I see these great vintage shops with beautiful and reasonably priced dresses and I used to wonder why it doesn't feel right to buy them or even to venture into the store.
But I figured it out. I think most of the joy in getting dressed is in the chase. The looking for it and finding it and deciding what to make out of it and after lots of seam-ripping and background noise of the original Law and Order, coming out with some sort of finished product with crooked contrast stitching and asymmetrical curves. I usually wear it the next day or soon after, and fifty percent of the time I realize after a few hours of wearing it that I got a little too excited the night before and while it was awesome in theory, that Liz Claiborne dress that I was so pumped to wear can't really be rocked properly with a hijab.

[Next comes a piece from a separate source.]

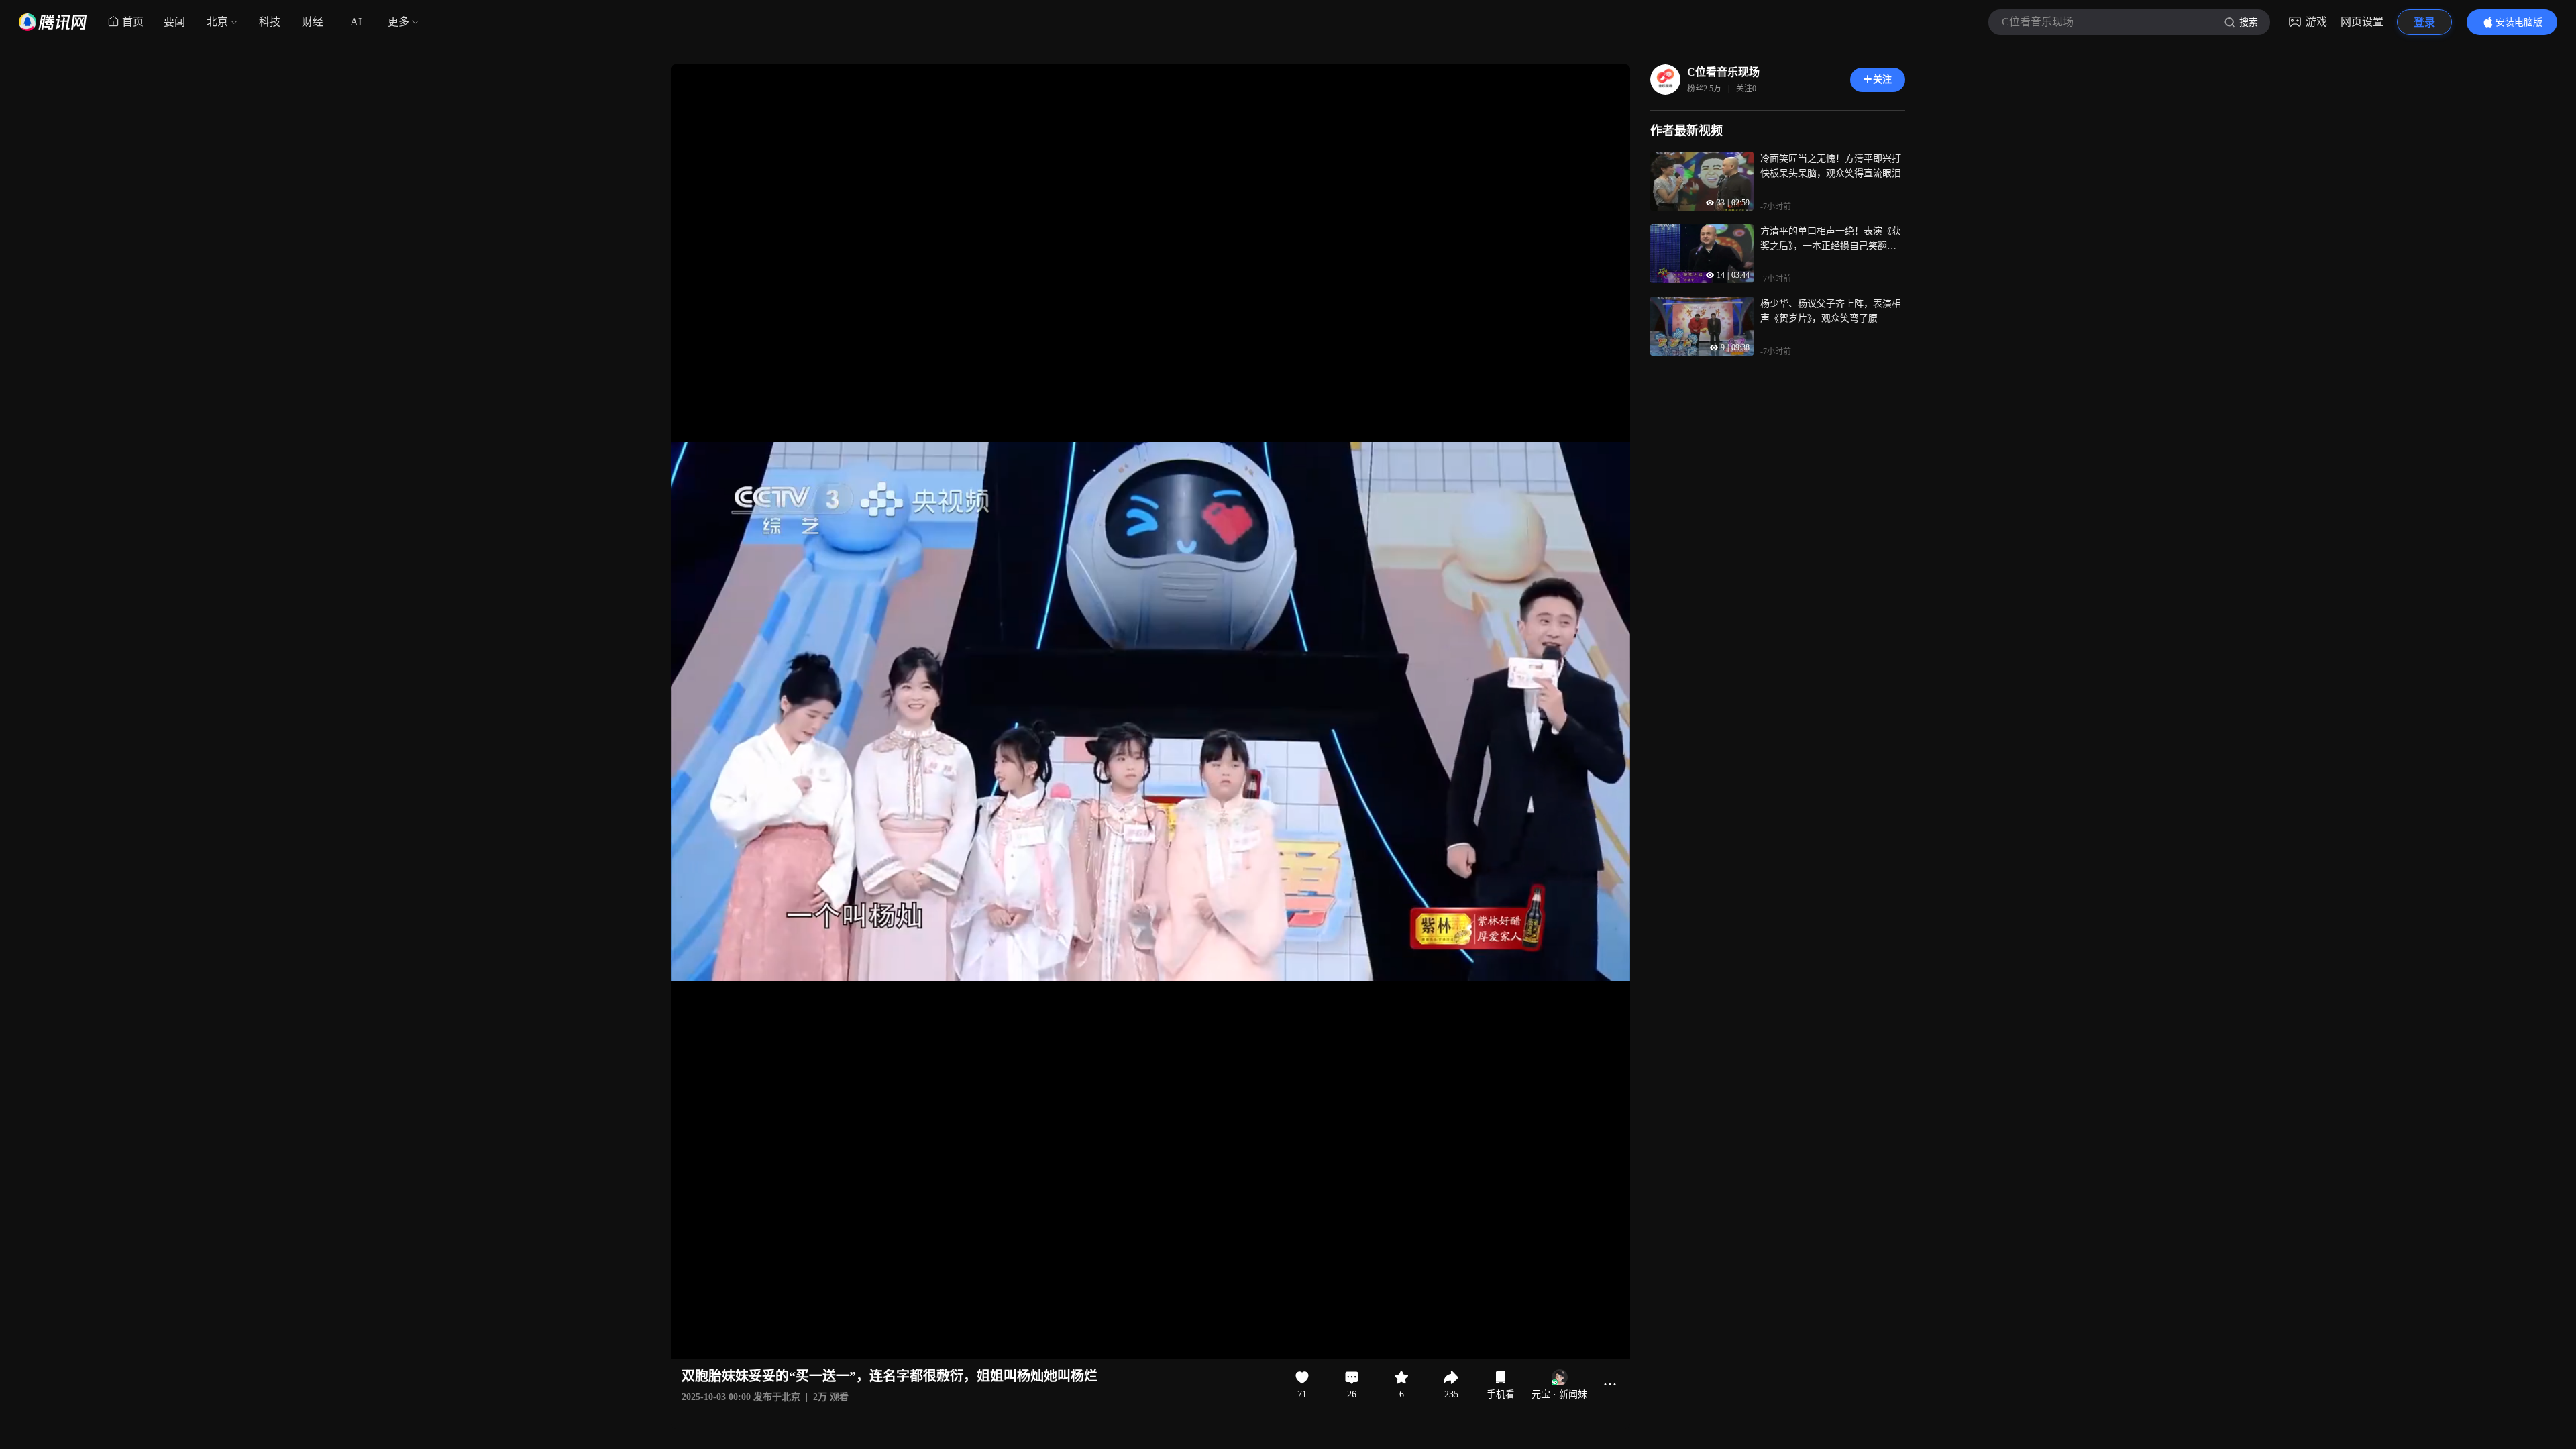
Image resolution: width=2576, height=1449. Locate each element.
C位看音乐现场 (1723, 72)
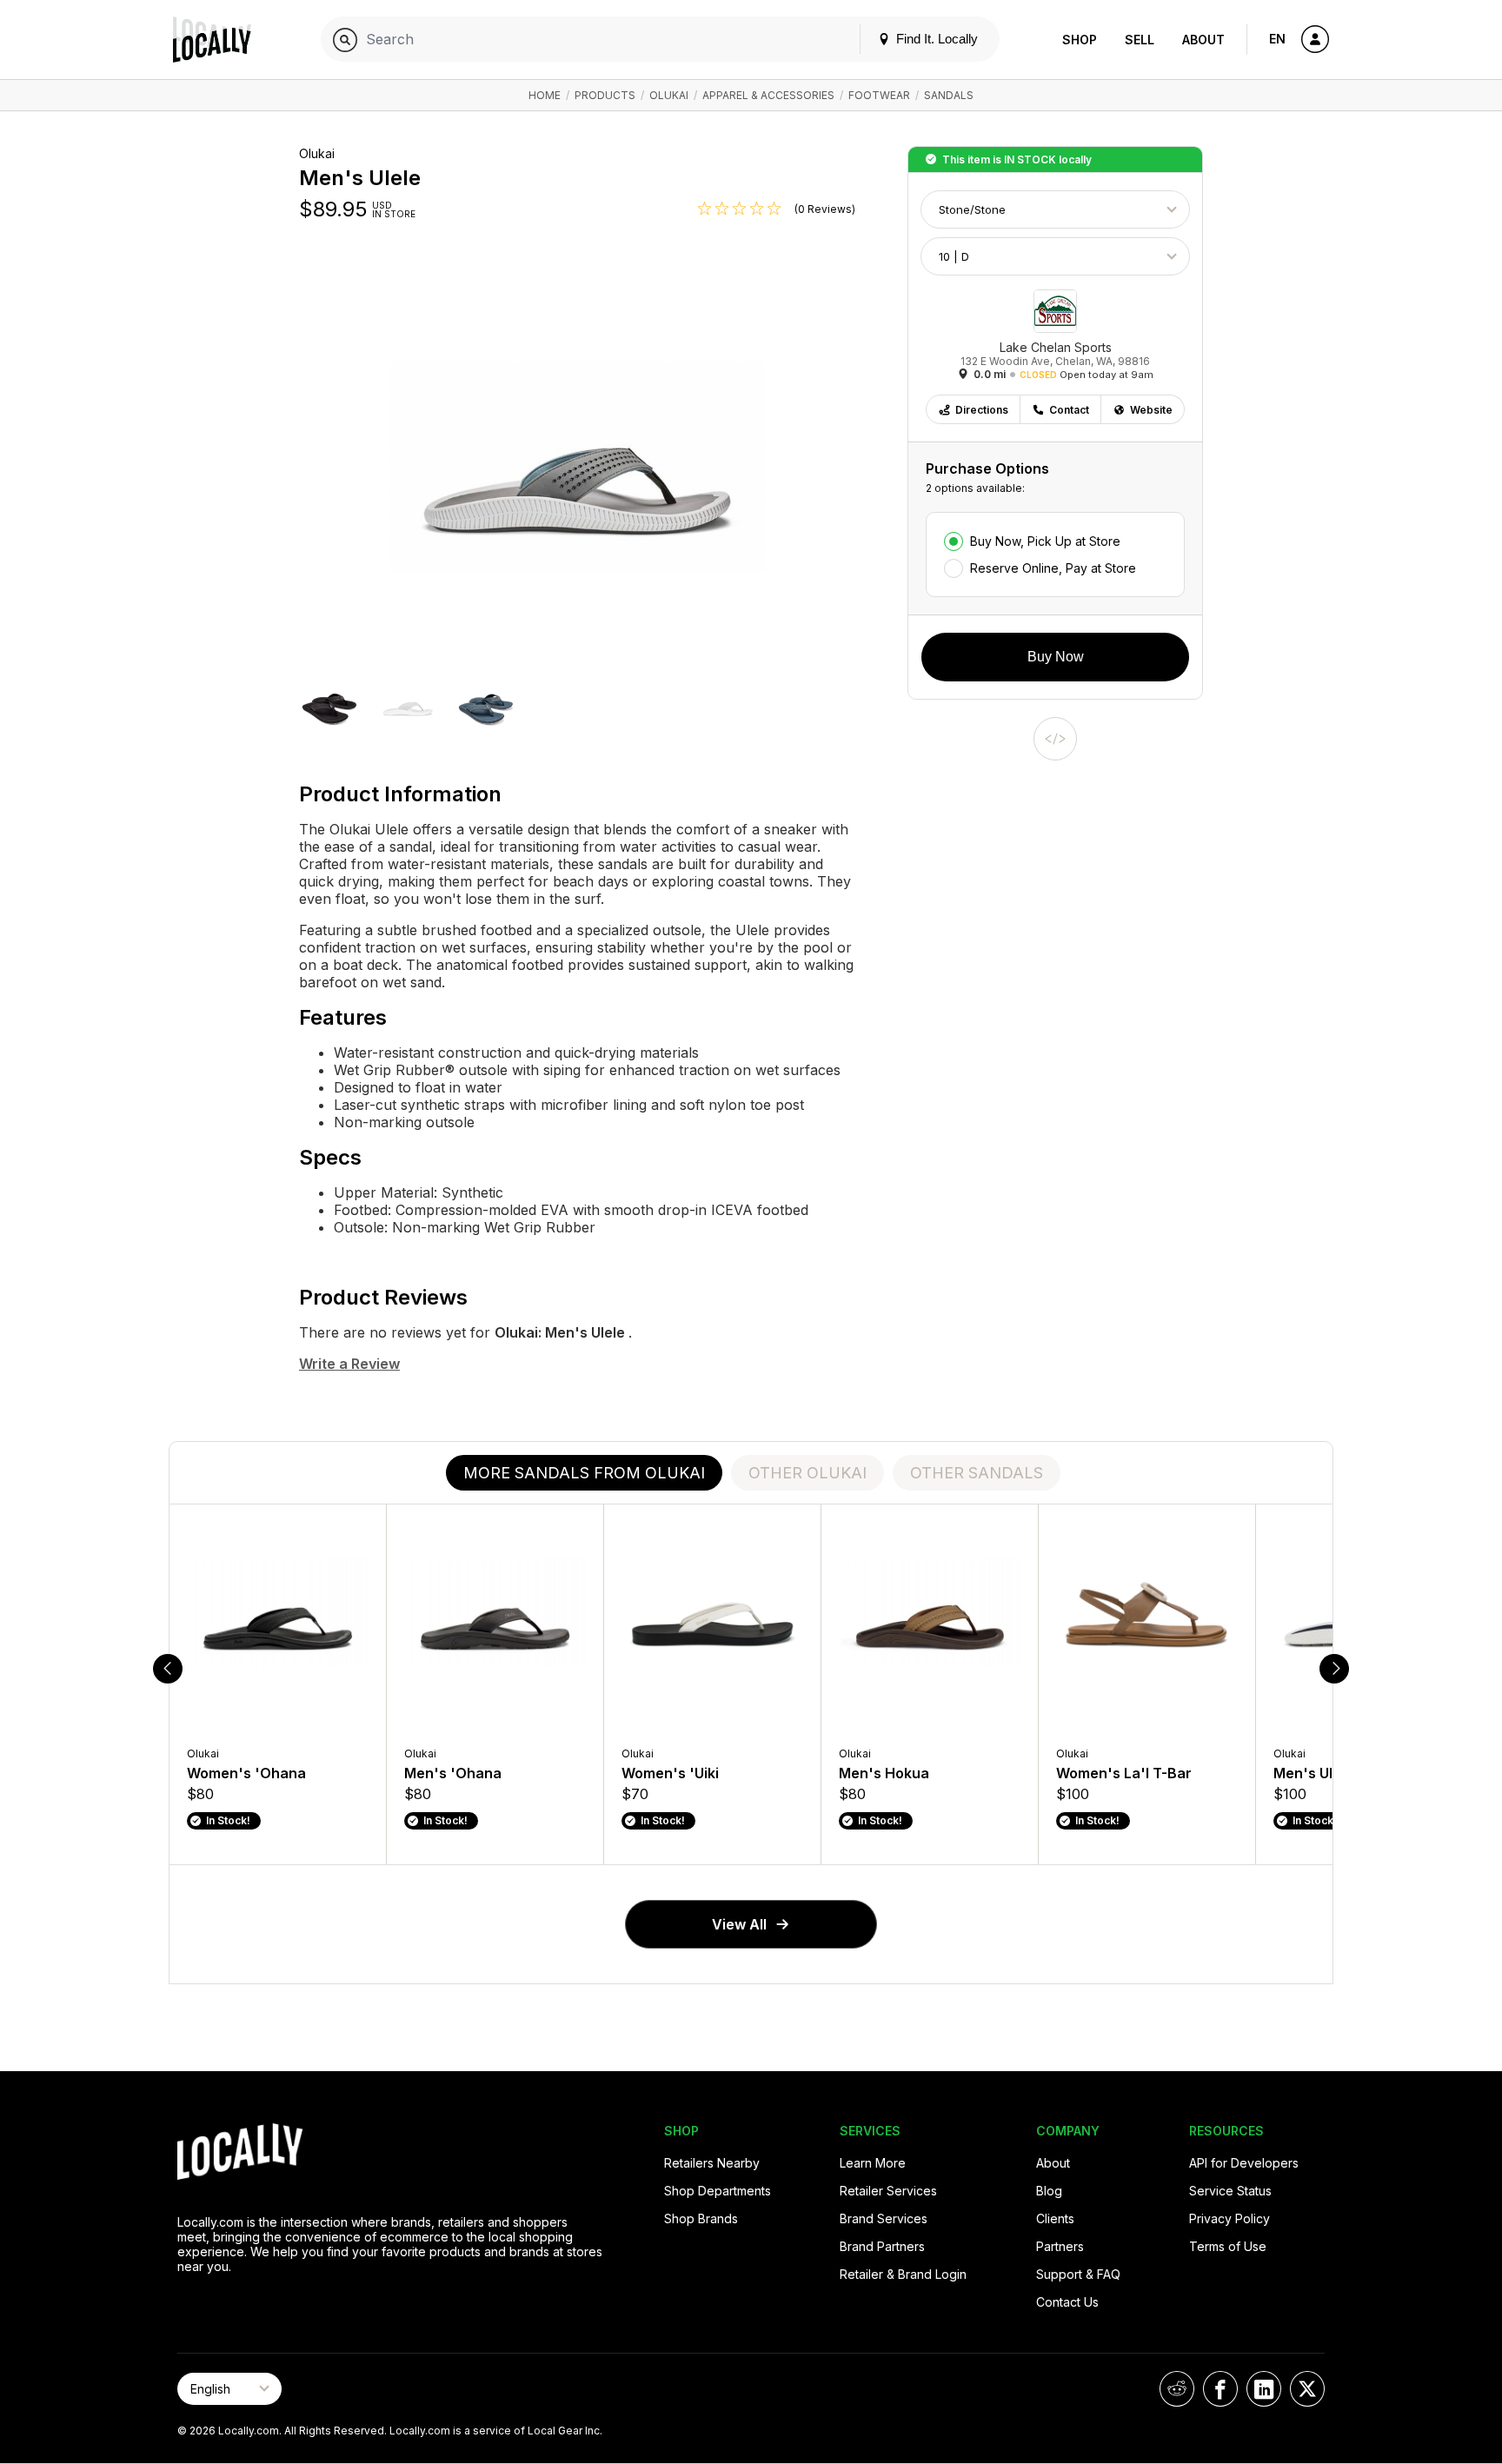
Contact (1069, 409)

And then there is the strange satisfaction of watching the slow decay of the clothes, where the seams rip open because I didn't reinforce them or I tailored them so closely to a temporary body with no room for adjustments for winter weight.
Sometimes I face the strange situation of discovering something on the article of clothing that refers to the living body that was once in it, like a stain or mending or a nametag. One of my latest sweaters turned out to have what looks like a bloodstain, and in the shape of a bird or the type of dinosaur that flies. Sometimes I can't resist googling the name on the nametag and then get super creeped out if they live close to Buffalo, as was the case here. What'd you do, Pete? A woodshop accident? Did you go and get yourself stabbed? Is is coffee? Did your future wife spill it on you and that's how you met?
Those stay at the bottom of the projects pile. Except this one, where I decided to make a bird-shaped hole and fill it with something else.
So this is where we find ourselves. And unless I someday become a businesswoman or a shepherd's wife or a farmer's daughter, this is where I'll stay for a while.